» INSTRUCTIONS TO FOLLOW: Copy each of the rows below word for word, without changing anything.

» DATASET ENTRIES:
────
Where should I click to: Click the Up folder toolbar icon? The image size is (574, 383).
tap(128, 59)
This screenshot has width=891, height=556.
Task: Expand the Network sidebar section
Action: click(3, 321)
────
» FINISHED ANSWER:
Where should I click to: Click the Up folder toolbar icon? The image size is (574, 383).
tap(128, 59)
This screenshot has width=891, height=556.
Task: Expand the Network sidebar section
Action: click(3, 321)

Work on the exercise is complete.